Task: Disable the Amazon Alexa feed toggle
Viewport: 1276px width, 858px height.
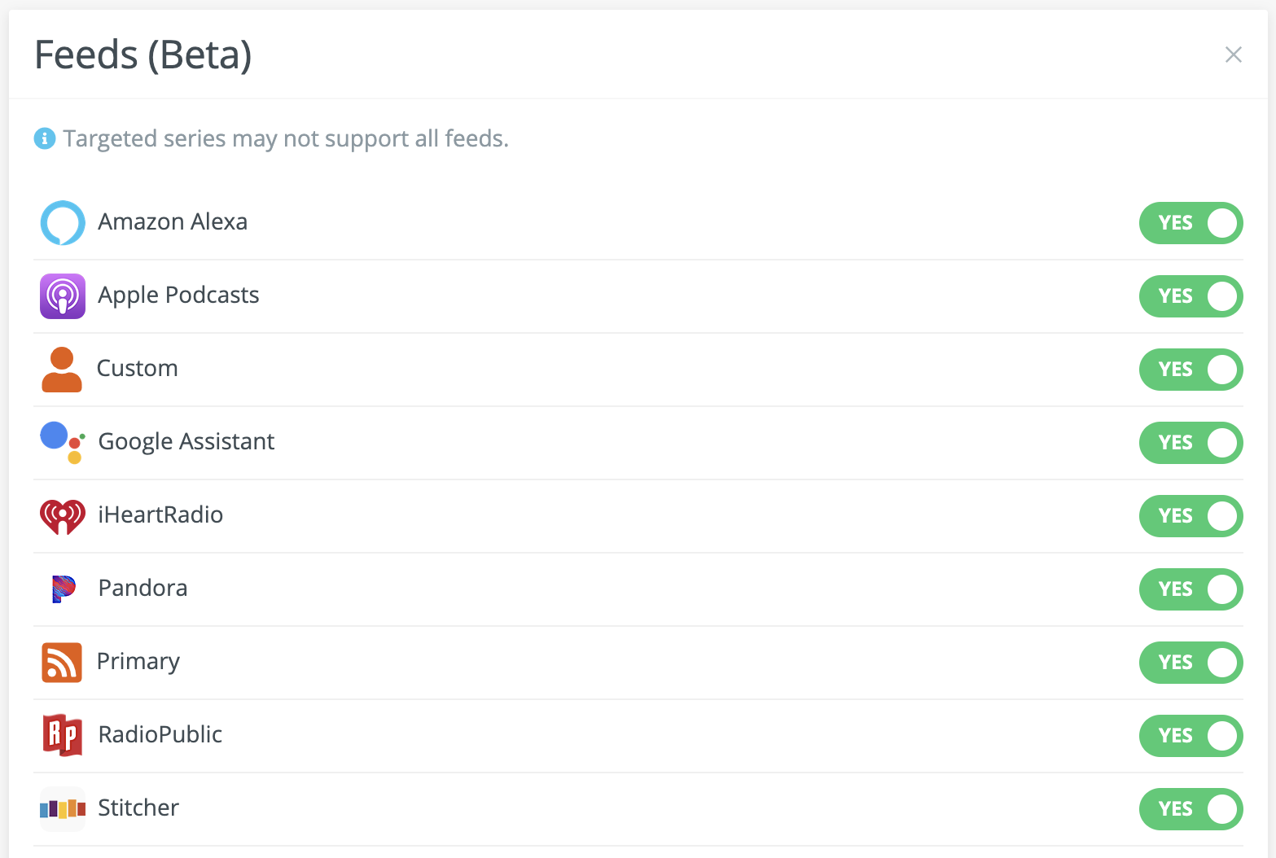Action: click(1190, 223)
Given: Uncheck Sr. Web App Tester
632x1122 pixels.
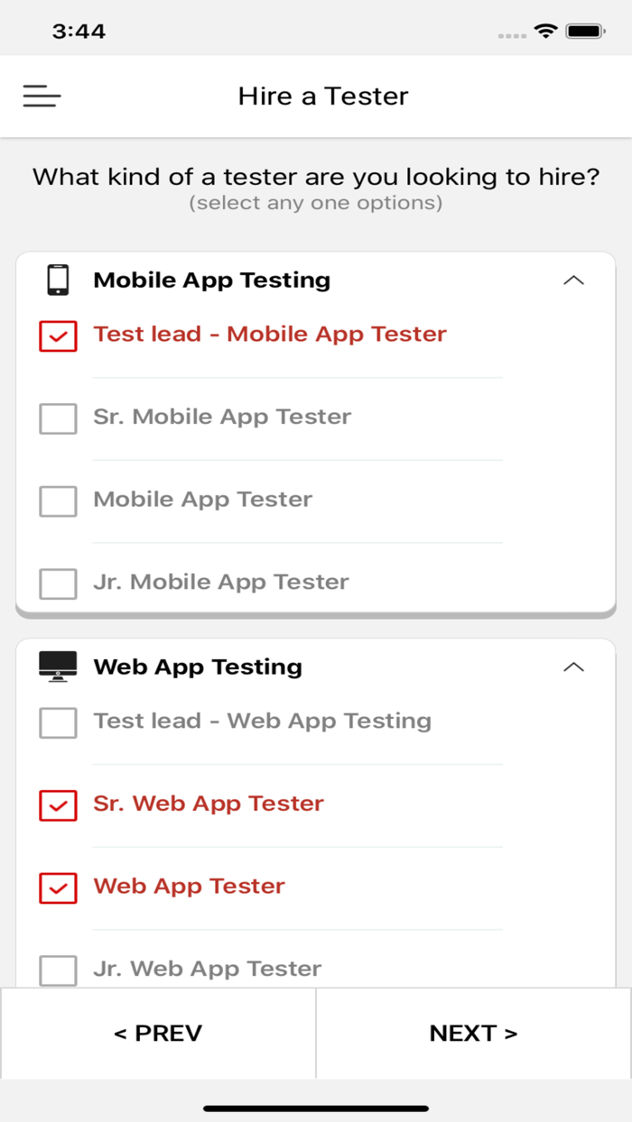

_ _ _ _ _ _ _

Exercise directions: Begin with the line holding "Viewport: 1276px width, 858px height." and end with the last line of the listing. Reproduce each of those lines exactly, and leave every picture out.

Exercise answer:
Viewport: 1276px width, 858px height.
Action: click(1190, 223)
Given: Uncheck Sr. Web App Tester
632x1122 pixels.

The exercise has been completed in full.